Veterano di tutti i grandi festival internazionali, Philippe Garrel è uno dei nomi di punta del cinema francese, in parte per il suo essere al centro di una delle dinastie cinematografiche transalpine in quanto figlio del caratterista Maurice Garrel, fratello del produttore Thierry Garrel e padre di Louis Garrel, attore di successo e da una decina d’anni anche regista dallo sguardo non indifferente. Forse non a caso, la famiglia ha spesso avuto un ruolo importante nell’opera di Garrel padre, e lo si vede ancora una volta in quello che per certi versi è il film più autobiografico e personale di quelli recenti, presentato in concorso alla Berlinale 2023. È il film di cui parliamo nella nostra recensione di Le grand chariot.
La trama: pupazzi senza gloria
Louis, Martha e Lena sono i figli di un noto marionettista, e da tempo lo aiutano a portare avanti gli spettacoli, un vero e proprio affare di famiglia dal momento che anche la nonna contribuisce al lato artistico di questa attività. Un percorso appagante sul lato umano, un po’ meno su quello economico.

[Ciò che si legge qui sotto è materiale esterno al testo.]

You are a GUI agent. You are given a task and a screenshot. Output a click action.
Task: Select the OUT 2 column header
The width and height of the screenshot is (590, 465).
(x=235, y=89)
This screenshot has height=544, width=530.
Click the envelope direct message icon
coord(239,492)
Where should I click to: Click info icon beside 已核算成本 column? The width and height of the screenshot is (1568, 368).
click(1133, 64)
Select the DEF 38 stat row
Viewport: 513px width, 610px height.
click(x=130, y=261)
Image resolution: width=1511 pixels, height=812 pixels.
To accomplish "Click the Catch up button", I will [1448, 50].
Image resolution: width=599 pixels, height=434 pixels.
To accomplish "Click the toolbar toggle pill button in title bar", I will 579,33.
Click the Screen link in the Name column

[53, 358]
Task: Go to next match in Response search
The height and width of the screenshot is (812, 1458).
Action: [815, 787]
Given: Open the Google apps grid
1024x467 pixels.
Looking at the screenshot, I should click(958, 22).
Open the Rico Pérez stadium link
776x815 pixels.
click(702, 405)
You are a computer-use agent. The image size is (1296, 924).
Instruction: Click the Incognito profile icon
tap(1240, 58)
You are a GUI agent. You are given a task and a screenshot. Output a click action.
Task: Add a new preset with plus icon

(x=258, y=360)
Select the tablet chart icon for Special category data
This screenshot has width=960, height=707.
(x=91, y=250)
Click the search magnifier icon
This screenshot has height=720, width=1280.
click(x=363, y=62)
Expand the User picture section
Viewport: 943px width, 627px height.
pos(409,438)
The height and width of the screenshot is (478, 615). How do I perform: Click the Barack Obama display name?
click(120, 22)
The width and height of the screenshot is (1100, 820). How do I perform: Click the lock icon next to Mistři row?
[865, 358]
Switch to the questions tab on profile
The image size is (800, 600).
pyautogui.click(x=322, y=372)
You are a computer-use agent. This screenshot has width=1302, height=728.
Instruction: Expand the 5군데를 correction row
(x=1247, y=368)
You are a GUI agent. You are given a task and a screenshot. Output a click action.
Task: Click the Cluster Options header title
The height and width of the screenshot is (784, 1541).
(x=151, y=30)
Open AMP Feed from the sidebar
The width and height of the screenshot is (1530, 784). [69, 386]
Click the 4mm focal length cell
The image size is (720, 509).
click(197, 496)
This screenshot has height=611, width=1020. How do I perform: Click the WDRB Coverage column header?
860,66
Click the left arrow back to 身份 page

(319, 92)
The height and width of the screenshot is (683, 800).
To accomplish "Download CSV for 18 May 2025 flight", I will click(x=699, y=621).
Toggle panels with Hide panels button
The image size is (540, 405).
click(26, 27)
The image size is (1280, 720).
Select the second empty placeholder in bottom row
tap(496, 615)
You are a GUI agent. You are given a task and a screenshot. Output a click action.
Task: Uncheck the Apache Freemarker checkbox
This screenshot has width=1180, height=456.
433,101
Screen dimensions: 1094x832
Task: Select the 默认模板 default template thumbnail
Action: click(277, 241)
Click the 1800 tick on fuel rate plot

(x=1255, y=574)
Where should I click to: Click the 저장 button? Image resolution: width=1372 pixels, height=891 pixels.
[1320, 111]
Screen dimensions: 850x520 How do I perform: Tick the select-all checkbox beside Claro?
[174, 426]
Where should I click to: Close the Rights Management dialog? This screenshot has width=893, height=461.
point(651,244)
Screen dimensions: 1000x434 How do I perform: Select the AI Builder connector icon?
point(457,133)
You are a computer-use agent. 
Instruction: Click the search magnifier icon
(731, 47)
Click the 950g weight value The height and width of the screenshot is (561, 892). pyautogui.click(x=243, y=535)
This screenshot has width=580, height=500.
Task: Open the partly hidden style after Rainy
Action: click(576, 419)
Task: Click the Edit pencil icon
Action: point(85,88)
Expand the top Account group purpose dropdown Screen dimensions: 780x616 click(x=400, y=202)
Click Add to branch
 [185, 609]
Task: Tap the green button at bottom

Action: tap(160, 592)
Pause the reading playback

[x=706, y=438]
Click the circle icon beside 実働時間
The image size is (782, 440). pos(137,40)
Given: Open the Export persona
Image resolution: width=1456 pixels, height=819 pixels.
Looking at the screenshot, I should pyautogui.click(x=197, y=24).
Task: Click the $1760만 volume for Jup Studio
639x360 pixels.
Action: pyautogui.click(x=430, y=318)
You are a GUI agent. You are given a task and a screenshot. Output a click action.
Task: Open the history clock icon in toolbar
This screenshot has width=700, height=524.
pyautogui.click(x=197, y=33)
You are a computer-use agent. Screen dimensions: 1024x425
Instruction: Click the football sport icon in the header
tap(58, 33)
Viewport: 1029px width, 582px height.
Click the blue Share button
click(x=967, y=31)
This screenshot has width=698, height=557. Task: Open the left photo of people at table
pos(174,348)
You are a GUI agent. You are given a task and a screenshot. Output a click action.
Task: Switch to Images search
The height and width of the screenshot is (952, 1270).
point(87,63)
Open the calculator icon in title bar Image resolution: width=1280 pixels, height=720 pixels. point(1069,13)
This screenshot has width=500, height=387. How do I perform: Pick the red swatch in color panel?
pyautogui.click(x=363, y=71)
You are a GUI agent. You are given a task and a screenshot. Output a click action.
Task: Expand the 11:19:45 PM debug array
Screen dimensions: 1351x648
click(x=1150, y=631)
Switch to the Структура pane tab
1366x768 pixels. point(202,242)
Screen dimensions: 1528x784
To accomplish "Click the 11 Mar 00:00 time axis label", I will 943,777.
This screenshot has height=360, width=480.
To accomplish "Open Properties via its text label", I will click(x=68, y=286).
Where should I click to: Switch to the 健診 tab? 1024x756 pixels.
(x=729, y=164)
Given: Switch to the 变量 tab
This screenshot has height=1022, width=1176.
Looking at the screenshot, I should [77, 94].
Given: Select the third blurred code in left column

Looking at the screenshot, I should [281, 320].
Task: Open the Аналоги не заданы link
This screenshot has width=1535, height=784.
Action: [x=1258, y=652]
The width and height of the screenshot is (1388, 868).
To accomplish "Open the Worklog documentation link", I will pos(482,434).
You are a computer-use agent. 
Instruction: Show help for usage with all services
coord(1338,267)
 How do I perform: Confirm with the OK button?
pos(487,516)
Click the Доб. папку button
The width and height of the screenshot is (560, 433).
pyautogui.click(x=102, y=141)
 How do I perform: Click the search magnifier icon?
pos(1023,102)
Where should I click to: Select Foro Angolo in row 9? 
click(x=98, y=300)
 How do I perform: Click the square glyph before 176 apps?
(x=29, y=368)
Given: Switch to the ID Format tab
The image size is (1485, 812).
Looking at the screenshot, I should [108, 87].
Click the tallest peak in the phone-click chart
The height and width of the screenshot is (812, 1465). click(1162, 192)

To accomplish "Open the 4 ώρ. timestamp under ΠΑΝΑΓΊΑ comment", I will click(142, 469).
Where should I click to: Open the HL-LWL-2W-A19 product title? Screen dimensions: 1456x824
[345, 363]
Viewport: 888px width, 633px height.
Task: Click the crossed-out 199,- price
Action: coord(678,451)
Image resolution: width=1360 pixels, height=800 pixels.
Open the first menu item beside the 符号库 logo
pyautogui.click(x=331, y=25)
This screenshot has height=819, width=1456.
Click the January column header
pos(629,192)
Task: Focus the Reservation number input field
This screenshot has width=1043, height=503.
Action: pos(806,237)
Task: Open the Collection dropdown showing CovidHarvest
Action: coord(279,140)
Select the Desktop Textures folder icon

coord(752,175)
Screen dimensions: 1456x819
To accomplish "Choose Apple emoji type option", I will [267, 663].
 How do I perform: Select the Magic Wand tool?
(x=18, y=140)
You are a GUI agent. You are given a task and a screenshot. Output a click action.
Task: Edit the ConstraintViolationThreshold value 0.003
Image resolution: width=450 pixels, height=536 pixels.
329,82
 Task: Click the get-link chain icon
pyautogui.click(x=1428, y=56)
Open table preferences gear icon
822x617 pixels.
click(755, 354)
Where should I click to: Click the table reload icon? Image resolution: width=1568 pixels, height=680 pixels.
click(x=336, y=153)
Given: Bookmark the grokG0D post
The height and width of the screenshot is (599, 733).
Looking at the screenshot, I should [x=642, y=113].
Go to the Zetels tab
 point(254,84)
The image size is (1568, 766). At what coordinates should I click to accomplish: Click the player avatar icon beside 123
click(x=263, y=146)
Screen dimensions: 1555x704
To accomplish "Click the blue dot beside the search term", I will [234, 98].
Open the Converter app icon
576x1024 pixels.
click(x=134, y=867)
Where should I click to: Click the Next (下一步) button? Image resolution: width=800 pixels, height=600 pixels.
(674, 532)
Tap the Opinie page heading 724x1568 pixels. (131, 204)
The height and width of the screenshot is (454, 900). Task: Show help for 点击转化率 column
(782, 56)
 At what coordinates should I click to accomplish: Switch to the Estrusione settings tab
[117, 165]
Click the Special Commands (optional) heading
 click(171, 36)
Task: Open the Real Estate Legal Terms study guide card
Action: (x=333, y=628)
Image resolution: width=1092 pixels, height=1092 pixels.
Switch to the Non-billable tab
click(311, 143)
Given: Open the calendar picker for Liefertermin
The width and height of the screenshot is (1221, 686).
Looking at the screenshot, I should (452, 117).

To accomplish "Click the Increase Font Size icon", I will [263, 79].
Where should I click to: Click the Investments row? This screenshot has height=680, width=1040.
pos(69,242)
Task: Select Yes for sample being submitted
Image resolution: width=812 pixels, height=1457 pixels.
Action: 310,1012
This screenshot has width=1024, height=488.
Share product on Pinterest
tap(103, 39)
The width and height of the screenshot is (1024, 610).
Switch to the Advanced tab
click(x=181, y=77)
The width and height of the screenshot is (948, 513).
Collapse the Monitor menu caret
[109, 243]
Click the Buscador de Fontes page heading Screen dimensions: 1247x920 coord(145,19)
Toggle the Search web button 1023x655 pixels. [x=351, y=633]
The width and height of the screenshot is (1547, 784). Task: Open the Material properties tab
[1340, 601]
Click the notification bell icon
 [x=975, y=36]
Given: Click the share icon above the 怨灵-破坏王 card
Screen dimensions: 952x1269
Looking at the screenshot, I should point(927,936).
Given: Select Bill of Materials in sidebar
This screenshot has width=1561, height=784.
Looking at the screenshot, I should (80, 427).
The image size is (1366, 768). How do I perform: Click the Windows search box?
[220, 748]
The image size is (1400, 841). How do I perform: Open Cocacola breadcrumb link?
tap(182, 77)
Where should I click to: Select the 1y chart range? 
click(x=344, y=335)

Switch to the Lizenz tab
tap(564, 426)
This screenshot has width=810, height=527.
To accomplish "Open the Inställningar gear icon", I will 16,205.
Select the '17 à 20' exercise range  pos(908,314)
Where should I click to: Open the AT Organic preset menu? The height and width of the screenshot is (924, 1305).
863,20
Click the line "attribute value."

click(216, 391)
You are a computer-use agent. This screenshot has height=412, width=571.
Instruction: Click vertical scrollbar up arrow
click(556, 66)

Sapendo di non poter andare avanti in eterno, il genitore recluta Pieter, amico di Louis, per dare una mano e forse risollevare le sorti di questa scelta di vita. Varie circostanze, lavorative e private, portano la nuova generazione a interrogarsi su quello che stanno facendo, tra frustrazioni artistiche e confusioni sentimentali, con Pieter e Louis che si allontanano gradualmente dal microcosmo delle marionette mentre Martha e Lena cercano di capire come adattarsi a un mondo che forse vuole qualcosa di diverso dalle solite storie che loro portano in scena da anni…
Il cast: la famiglia d’arte
Con fare squisitamente metacinematografico, Garrel padre ha dato tre dei quattro ruoli principali ai propri figli, due dei quali con gli stessi nomi di battesimo che hanno nella vita reale (Louis e Lena), mentre Esther interpreta Martha, creando un terzetto il cui affiatamento reale si traduce in un bel rapporto umano sullo schermo. E l’effetto della riunione è presente anche nella scelta degli altri due membri della famiglia, dato che Aurélien Recoing (il padre) e Francine Bergé (la nonna) sono volti che abbiamo visto negli altri film del regista, e per il ruolo di Pieter, affidato con simpatia a Damien Mongin che ritrova il cineasta per la prima volta dal 2011, quando ha recitato al fianco di Louis e Monica Bellucci in Un été brûlant (e nel 2005 era stato proprio Philippe Garrel a farlo esordire sul grande schermo con Les amants réguliers). Per la prima volta alla corte del cineasta sono invece le due presenze femminili “esterne” Mathilde Weil e Asma Messaoudene, rispettivamente compagna e amante di Pieter.
Vecchi e nuovi collaboratori
C’è un velo di malinconia che attraversa tutto il film, seppure molte delle peripezie abbiano un certo fascino umoristico, e un importante indizio in merito si cela nei titoli di coda: tra i quattro sceneggiatori del lungometraggio, oltre allo stesso Philippe Garrel e le collaboratrici abituali Caroline Deruas (madre di Lena) e Arlette Langmann, c’è Jean-Claude Carrière, il grande scrittore francese che ha avuto un lungo sodalizio con l’intera famiglia (ha partecipato alla scrittura di due dei primi tre film da regista di Louis) prima di spegnersi nel 2021.
Se questo abbia influito o meno sul tono del risultato finale è difficile dirlo, anche se è indubbio che rispetto alle ultime regie che vantavano un bianco e nero sublime ci sia un tocco di calore umano in più tramite la scelta di uscire a colori (sempre con il grande Renato Berta alla fotografia, il cui contributo è all’origine della co-produzione svizzera per un film che altrimenti è molto francese). Un calore che si traduce anche nell’amore per l’arte in tutte le sue forme – marionettistica, teatro, pittura – con un approccio molto tattile, artigianale, personale. Un piccolo esercizio di grande empatia, che riesce a tramutare il microcosmo molto specifico di Garrel padre – davanti e dietro la macchina da presa – in struggente racconto dalla potenza universale.
La recensione in breve
Philippe Garrel parla ancora una volta di arte e famiglia (la sua, con i figli davanti alla macchina da presa), con un calore umano che conferisce a un racconto personale una valenza molto universale.